● Passage provided:
□ □ □ □

I would then customise the eval
and predict
methods of the Trainer
as follows:
class TrainerForDialogInference(Seq2SeqTrainer):
def evaluate(
self,
eval_dataset: DatasetGenerator = None,
ignore_keys: Optional[list[str]] = None,
metric_key_prefix: str = "eval",
**gen_kwargs,
) -> dict[str, float]:
# omitting Seq2Seq Trainer kwargs handling here
self._memory_tracker.start()
eval_loop = self.prediction_loop if self.args.use_legacy_prediction_loop else self.evaluation_loop
eval_dataset.initialise(self.accelerator.state.process_index)
current_turn = 0
while not eval_dataset.finished():
self.compute_metrics.should_compute = False
# create the same dataset in all processes in parallel
dataset = eval_dataset.create_dataset()
self.accelerator.wait_for_everyone()
# tokenize the data once, replicas load the pre-processed data
with self.accelerator.main_process_first():
dataset = eval_dataset.prepare_for_prediction(dataset)
eval_dataloader = self.get_eval_dataloader(dataset)
# predict at nth turn in each dialogue session
output = eval_loop(
eval_dataloader,
description=f"evaluation at turn {current_turn + 1}",
# No point gathering the predictions if there are no metrics, otherwise we defer to
# self.args.prediction_loss_only
prediction_loss_only=False,
ignore_keys=ignore_keys,
metric_key_prefix=metric_key_prefix,
)
# extend the transcripts with predicted states and next turns
eval_dataset.update_sessions_with_predicted_states_or_maybe_actions(
output.predictions
)
logger.info(f"Predicted for turn: {current_turn + 1}")
current_turn += 1
# when all the replicas are done with the state update, interact with the simulation
self.accelerator.wait_for_everyone()
if self.accelerator.is_main_process:
logger.info("Executing programs")
# each process interacts with the simulation for a subset of dialogues
# - then we collect the objects from all processes on the main process
session_with_feedback = eval_dataset.update_sessions_with_feedback()
sessions_for_feedback_grounded_prediction = [None for _ in self.accelerator.num_processes]
dist.gather_object(
session_with_feedback,
sessions_for_feedback_grounded_prediction if self.accelerator.process_index == 0 else None,
dst=0
)
feedback_grounded_dataset = eval_dataset.generated_dataset_for_feedback_grounded_prediction(
merge_disjoint_dicts(sessions_for_feedback_grounded_prediction)
)
# pre-process the dataset in the main process, replicas will load pre-proc dataset
with self.accelerator.main_process_first():
feedback_grounded_dataset = eval_dataset.prepare_for_prediction(feedback_grounded_dataset)
action_dataloader = self.get_eval_dataloader(feedback_grounded_dataset)

□ □ □ □

● Work to be completed: Can you copy the Trainer code above verbatim, beginning at the words "# each process" and stopping after "merge_disjoint_dicts(sessions_for_feedback_grounded_prediction)"?

● Dataset section:
□ □ □ □

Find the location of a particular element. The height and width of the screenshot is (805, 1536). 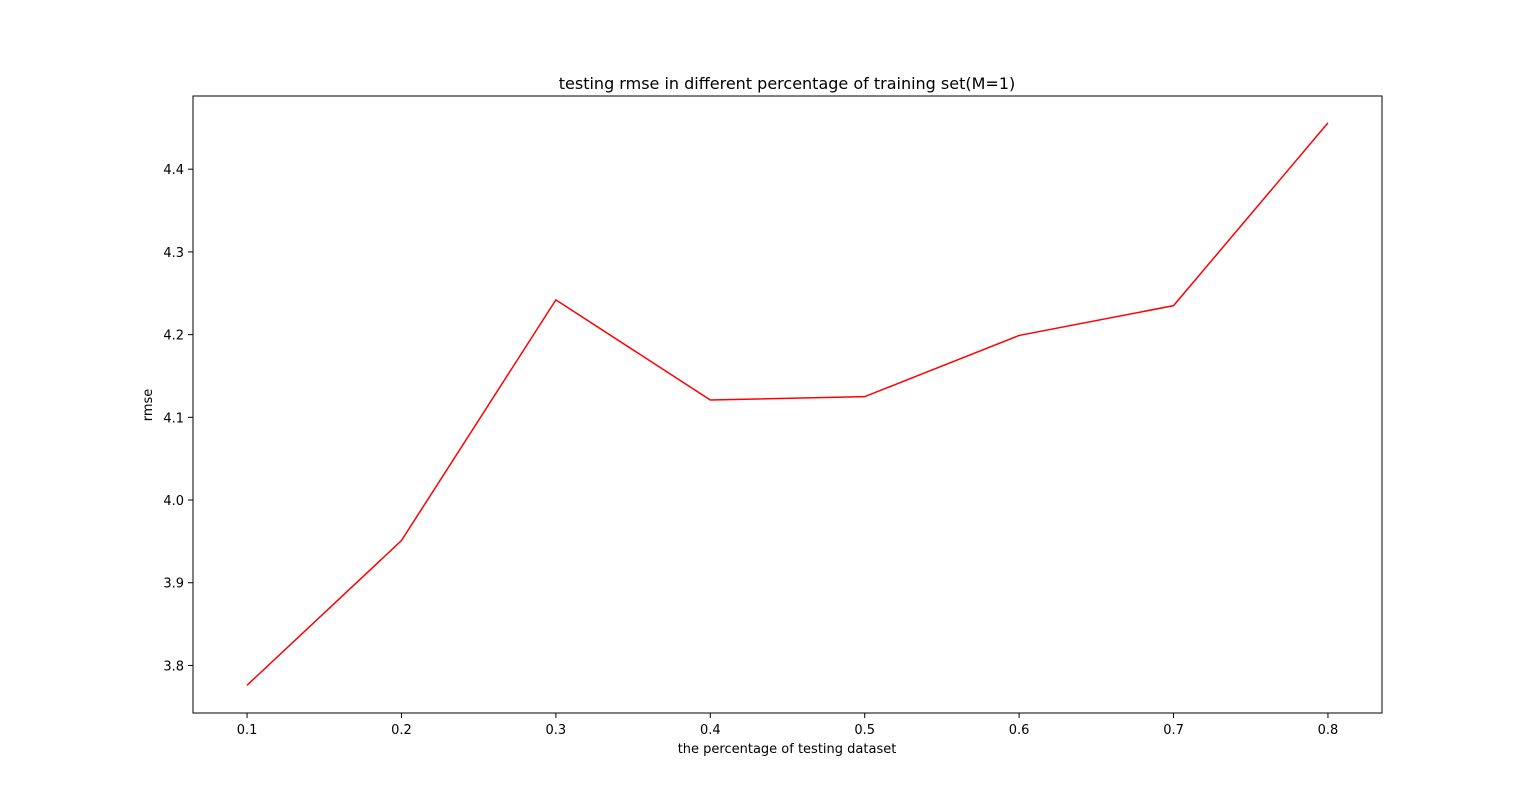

□ □ □ □

● Written reply:
# each process interacts with the simulation for a subset of dialogues
# - then we collect the objects from all processes on the main process
session_with_feedback = eval_dataset.update_sessions_with_feedback()
sessions_for_feedback_grounded_prediction = [None for _ in self.accelerator.num_processes]
dist.gather_object(
session_with_feedback,
sessions_for_feedback_grounded_prediction if self.accelerator.process_index == 0 else None,
dst=0
)
feedback_grounded_dataset = eval_dataset.generated_dataset_for_feedback_grounded_prediction(
merge_disjoint_dicts(sessions_for_feedback_grounded_prediction)